Section 377 of the Indian Penal Code, that the court has upheld, rules that sex between two consenting adults in private is an offence which carries punishment of up to ten years.

"When the High Court legalized same sex-relations between consenting adults, it came as a boost to the nascent gay movement in India. Do you expect parliament to move on this quickly? Look at the backlog of legislation that is still pending," transgender rights activist Lakshmi Narayan Tripathi told DW.

After the legal victory in 2009, the gay community grew in confidence, holding gay pride events, opening exclusive restaurants and staging film festivals across major cities. The fight for societal change and acceptance was gradually building.

"But look now … we are branded as criminals. What business does the state have to peek into my bedroom when I have consensual sex? I am not going to be a heterosexual because of this verdict," said Sunil Menon, founder of "Sahodaran," one of the oldest counseling centers for homosexuals in south India.

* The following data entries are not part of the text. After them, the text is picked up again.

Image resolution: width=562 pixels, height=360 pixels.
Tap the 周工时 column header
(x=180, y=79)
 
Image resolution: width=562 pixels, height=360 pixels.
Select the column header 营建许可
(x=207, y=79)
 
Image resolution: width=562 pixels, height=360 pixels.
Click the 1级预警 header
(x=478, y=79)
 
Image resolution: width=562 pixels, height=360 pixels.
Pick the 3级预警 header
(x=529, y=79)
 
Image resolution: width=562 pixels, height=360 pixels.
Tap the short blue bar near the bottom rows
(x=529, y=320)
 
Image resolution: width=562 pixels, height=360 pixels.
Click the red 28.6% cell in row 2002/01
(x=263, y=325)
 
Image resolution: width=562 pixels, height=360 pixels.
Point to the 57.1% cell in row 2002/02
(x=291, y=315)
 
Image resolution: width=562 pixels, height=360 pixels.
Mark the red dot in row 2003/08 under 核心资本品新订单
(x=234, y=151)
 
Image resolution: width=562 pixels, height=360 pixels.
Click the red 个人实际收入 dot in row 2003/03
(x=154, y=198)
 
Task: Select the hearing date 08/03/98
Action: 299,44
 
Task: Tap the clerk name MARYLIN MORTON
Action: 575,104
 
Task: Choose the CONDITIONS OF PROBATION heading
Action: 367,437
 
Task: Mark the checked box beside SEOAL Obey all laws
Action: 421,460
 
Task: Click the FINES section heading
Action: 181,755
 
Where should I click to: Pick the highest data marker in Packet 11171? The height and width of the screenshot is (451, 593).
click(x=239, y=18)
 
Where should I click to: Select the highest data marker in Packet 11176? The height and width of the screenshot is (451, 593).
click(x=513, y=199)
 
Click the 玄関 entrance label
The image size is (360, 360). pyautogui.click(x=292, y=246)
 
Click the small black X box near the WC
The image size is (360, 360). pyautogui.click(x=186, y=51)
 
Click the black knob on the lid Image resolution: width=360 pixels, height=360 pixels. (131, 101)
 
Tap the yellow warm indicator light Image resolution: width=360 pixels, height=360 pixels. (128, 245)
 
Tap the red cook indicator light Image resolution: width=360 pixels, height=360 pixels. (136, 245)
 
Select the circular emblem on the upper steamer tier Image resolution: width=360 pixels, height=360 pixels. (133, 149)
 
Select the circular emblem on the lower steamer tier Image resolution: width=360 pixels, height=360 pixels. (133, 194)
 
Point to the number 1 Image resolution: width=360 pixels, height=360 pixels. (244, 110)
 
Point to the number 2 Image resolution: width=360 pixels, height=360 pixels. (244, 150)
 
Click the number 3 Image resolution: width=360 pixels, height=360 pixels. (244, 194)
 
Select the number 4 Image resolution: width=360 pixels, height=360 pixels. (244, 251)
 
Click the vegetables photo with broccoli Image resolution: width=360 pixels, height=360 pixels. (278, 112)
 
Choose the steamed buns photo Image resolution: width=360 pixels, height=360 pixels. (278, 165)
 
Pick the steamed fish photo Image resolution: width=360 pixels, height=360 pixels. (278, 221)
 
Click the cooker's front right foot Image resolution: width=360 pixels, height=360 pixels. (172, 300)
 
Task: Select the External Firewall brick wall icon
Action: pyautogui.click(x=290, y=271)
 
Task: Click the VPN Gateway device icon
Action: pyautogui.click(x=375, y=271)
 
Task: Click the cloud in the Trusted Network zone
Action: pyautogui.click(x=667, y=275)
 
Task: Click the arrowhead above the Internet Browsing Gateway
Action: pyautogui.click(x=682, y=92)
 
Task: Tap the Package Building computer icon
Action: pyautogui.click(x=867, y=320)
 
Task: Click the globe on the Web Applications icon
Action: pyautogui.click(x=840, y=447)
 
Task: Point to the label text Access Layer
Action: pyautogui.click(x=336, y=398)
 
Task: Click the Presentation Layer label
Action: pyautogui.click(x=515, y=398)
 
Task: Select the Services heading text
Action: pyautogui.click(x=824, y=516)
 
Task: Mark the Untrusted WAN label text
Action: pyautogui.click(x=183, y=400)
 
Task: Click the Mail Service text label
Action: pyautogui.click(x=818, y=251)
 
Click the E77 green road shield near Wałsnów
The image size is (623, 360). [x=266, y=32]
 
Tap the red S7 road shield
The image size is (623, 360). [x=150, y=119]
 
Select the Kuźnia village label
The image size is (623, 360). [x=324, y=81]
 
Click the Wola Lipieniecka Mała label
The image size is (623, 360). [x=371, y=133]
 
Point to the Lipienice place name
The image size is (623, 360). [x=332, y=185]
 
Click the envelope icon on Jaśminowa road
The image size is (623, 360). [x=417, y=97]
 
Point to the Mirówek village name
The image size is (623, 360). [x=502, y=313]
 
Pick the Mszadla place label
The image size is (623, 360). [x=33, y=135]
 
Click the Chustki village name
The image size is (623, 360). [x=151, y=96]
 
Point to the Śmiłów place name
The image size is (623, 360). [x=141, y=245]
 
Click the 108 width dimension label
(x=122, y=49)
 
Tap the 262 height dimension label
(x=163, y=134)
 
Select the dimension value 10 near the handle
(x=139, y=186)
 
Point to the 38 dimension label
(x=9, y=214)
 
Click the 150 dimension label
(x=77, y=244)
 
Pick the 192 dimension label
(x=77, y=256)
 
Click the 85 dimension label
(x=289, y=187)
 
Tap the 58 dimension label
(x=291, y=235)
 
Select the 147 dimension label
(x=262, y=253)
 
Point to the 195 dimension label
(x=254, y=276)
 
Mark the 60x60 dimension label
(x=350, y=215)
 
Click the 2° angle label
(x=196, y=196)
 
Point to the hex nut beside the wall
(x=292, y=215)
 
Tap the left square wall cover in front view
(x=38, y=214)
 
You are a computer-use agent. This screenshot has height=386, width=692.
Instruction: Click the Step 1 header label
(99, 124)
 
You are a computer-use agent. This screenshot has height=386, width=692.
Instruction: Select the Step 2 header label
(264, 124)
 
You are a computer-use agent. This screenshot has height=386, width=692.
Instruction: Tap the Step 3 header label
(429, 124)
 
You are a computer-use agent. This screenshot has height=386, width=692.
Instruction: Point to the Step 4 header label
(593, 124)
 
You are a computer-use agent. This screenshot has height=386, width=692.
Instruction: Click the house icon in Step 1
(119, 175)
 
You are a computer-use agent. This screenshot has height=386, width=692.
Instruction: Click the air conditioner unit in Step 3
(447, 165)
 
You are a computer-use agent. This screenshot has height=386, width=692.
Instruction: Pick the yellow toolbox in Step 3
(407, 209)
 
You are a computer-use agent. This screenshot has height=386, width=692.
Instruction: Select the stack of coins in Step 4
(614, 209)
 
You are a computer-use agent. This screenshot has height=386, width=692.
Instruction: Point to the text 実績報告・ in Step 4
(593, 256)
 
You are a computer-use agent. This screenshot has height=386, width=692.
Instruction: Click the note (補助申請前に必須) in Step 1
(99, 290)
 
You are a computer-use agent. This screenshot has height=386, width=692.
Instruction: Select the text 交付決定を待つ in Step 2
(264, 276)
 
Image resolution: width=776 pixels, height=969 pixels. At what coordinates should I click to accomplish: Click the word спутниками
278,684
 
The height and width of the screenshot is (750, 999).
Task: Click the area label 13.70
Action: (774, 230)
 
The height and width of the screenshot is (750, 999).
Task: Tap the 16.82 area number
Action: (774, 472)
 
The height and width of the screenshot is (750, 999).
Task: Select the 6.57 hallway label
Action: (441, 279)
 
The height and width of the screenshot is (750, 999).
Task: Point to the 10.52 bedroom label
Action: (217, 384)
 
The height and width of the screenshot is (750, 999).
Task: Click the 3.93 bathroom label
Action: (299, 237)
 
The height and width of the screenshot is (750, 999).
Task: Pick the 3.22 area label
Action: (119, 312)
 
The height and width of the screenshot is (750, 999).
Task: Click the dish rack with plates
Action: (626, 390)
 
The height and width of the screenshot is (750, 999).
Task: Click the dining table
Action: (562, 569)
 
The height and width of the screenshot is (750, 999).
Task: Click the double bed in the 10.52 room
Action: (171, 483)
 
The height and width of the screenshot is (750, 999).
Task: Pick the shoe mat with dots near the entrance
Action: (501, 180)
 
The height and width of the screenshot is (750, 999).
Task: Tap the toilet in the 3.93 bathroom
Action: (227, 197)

Symbolic picture - two men holding hands

India's LGBT community had only just started to bud

The New Delhi-based Naz Foundation, a gay-rights advocacy group, which filed suit in 2001 challenging the archaic law, said it would fight against the Supreme Court order inside and outside the courts.

"We will challenge this through a review petition. The journey is going to be a long and tough one but we are all in this together and there is no letting up," Shashi Bhushan, a coordinator for the foundation told DW.

A big battle lies ahead for the gay community. And thousands have pledged to continue their struggle with redoubled vigor.